Jmpy is an analysis library created to simplify common plotting and modeling tasks. Simplicity, a common plotting signature, and ease of use are preferred over flexibility.
The goal is to create mini-reports with each function for better visualization of data.
Currently, there are three modules: plotting, modeling, and bayes.
Plotting is used to make pretty graphs, and modeling is used to anaylyze data with visual output.
Bayes is currenlty in development to support easy bayesian analysis and plotting, relying on significant assumptions about the underlaying data.

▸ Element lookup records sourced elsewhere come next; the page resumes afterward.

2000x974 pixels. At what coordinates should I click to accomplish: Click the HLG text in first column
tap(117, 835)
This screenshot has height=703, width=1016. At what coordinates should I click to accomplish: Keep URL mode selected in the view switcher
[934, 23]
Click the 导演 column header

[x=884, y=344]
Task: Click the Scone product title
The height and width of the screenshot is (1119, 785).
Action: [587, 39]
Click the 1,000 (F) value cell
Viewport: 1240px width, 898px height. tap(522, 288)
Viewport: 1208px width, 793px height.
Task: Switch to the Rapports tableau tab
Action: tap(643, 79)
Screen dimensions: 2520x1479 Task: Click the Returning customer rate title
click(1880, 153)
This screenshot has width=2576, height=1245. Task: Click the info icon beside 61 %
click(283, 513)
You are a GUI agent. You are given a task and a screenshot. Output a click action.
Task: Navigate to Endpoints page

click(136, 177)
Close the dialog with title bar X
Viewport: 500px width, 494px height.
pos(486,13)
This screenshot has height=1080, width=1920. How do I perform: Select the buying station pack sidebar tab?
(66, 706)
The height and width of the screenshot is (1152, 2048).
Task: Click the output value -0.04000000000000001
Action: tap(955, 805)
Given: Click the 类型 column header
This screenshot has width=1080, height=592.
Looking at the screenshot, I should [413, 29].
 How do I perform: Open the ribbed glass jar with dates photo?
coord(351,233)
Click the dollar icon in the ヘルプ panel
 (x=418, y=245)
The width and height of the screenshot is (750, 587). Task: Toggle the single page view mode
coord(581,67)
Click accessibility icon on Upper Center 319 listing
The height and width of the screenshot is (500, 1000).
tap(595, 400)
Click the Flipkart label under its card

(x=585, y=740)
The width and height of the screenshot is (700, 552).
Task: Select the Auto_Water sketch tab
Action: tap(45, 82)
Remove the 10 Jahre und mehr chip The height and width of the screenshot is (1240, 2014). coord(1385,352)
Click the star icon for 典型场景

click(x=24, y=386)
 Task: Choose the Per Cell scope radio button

This module relies heavily on statsmodels, patsy, pymc, and pandas.
Overview
Plotting
%load_ext autoreload
%autoreload 2
%matplotlib inline
import numpy as np
import pandas as pd
import matplotlib.pyplot as plt
plt.style.use('bmh')
import jmpy.plotting as jp
import jmpy.modeling as jm
import warnings
warnings.filterwarnings('ignore')
The autoreload extension is already loaded. To reload it, use:
%reload_ext autoreload
Create some artifical data for our analysis:
nsamples = 250
xc = np.linspace(0, 100, nsamples)
xc2 = xc**2
xd = np.random.choice([1, 3, 5, 7], nsamples)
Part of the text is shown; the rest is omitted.